The S-FR is a concept that the company has designed to attract its own cult following. A concept as of now with a high probability of seeing production, the compact sportster is expected to carry on the company’s heritage of lightweight fun-to-drive cars as an entry-level model.
The exterior has rounded looks and gets a long bonnet, wide tracks, short overhangs, prominent wheel arches and a subtle rear spoiler. The face is dominated by a huge gloss-black mesh grille that gives the car an angry look upfront. Toyota says that sports car is a four seater having dimensions of 3,990 mm, 1,695 mm, 1,320 mm and 2,480 mm in length, width, height and wheelbase respectively.
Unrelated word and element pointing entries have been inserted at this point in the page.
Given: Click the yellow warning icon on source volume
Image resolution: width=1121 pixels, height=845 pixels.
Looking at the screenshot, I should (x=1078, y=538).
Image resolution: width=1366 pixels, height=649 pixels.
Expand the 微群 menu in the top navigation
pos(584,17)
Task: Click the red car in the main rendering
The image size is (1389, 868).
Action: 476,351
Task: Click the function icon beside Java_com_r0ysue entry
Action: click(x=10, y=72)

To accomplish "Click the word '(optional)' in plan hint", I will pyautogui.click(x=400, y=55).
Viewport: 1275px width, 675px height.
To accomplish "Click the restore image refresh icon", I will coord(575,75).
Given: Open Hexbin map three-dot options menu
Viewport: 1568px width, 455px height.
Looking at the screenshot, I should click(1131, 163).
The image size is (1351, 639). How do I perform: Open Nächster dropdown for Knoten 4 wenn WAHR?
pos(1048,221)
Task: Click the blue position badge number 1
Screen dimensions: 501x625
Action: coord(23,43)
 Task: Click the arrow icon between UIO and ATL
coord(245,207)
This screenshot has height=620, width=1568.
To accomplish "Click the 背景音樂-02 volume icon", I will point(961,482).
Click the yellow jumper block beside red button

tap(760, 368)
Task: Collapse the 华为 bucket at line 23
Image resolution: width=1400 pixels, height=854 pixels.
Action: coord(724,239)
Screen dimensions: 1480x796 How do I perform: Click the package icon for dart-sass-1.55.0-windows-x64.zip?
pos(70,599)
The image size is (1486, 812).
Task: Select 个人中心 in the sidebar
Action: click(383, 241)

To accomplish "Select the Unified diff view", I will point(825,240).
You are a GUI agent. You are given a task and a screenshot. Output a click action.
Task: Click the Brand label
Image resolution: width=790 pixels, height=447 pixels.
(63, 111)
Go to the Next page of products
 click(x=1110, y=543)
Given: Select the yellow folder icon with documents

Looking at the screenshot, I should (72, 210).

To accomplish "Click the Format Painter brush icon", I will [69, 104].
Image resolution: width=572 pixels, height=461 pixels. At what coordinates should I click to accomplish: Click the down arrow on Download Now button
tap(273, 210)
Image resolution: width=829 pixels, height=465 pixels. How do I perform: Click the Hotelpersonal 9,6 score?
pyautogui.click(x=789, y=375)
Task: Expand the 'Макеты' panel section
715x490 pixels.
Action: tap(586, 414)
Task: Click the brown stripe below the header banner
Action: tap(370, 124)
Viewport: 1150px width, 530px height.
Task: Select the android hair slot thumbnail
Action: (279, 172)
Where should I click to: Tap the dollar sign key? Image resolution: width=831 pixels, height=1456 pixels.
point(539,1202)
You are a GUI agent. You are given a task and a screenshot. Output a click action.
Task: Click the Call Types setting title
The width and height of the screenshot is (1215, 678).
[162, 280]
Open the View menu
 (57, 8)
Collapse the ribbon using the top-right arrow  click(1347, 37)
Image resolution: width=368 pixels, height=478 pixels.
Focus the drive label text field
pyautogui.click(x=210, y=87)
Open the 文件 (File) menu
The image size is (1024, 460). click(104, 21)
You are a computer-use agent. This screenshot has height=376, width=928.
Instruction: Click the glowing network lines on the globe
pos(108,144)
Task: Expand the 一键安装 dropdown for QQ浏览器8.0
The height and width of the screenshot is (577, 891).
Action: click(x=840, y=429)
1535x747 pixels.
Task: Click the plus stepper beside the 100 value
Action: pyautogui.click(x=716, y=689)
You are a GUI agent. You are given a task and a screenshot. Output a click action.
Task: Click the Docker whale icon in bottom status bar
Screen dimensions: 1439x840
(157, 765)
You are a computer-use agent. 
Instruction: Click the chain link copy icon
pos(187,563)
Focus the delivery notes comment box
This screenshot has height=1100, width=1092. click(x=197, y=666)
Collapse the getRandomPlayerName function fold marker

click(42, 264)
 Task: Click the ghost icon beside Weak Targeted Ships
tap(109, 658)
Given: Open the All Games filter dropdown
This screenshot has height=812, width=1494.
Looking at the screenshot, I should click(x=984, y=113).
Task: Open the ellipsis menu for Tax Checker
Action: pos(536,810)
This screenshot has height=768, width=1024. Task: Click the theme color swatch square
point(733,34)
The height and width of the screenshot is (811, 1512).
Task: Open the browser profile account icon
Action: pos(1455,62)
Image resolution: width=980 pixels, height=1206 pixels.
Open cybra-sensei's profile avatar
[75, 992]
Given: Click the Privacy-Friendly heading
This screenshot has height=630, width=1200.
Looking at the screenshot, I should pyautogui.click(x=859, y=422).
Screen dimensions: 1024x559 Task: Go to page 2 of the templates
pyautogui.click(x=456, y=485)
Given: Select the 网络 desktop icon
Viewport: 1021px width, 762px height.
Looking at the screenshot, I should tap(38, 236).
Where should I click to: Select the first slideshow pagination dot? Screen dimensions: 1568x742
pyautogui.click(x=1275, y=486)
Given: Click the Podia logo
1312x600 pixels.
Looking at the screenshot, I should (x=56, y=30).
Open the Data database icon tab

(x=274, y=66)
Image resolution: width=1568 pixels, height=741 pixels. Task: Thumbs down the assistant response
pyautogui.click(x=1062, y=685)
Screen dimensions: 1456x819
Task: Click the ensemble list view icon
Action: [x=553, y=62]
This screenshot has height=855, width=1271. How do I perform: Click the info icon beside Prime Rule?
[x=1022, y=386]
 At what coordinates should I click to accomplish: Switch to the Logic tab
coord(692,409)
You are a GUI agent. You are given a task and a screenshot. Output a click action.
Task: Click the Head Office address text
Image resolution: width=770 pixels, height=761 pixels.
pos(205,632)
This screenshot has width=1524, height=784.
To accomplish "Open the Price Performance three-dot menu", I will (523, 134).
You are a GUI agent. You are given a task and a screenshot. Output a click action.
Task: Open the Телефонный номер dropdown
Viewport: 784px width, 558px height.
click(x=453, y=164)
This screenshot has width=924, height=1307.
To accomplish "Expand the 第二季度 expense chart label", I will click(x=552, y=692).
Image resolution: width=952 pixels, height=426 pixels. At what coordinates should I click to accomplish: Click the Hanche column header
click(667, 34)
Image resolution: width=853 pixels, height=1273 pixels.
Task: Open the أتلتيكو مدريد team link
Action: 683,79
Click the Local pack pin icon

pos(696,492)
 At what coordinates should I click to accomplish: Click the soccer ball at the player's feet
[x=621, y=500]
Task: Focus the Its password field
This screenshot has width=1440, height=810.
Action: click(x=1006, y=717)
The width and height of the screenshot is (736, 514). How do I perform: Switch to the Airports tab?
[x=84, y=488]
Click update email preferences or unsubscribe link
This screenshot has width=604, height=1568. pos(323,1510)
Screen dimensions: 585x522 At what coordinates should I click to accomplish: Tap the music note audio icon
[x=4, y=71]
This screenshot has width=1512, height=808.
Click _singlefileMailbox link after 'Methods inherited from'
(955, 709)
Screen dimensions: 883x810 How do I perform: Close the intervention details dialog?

The manufacturer mentions in the press release that this car is designed to make a whole generation of young people fall in love with driving; and I think that’s possible. My assertion is based on the fact this is a rear-wheel drive car with the engine mounted in a front midship location. Add to that, the weight of the car being just 980 kg, and powered by a 1.5-liter naturally-aspirated four cylinder petrol engine churning out 130 hp sending power through a 6-speed manual gearbox. In my book, these attributes are enough to qualify this as a pure driver’s car. Not happy yet? Throw in an independent suspension setup to the mix, and you get a car that should be able to carve corners in a way that will put a big smile on anyone’s face. Keeping my fingers crossed to see this one on the production line.
Toyota S-FR – Image Gallery
Another example of what automobiles really are. This one might not be as performance oriented as the S-FR but it provides satisfaction in a different way. The ‘Kikai’ in Japanese means ‘Machinery’ and that’s exactly what this concept is all about. As Toyota puts it, the Kikai “encourages us to appreciate the beauty of the physical and the tactile in this digital age.”
The exterior design of the Kikai is what’s hidden underneath the sheet metal of modern cars. Every part and component that makes an automobile is laid out for display. From engine, suspension, exhaust, steering, brakes and even tires, all can be seen functioning in their full glory. The concept is capable of seating three occupants and has dimensions of 3,400 mm in length, 1,800 mm in width and 1,550 mm in height, with a wheelbase of 2450 mm.
The three seats are placed in a triangle shape with the driver’s seat placed centrally and ahead of the other two seats. The cabin is just as revealing as the exterior with large windscreens and door windows. There is also an additional window located at the lower front section. Through this window the driver can see the working of the suspension as well as the tarmac racing underneath him. Toyota says that this unique view when combined with the feedback from the steering wheel leads to a novel driving sensation, I bet it does. In keeping with the retro theme there are no digital displays inside the cabin and all controls have to be operated manually.
It might not be a technological marvel, but the Kikai is clearly a refreshing display that reminds us the very basis of the machine we call automobile.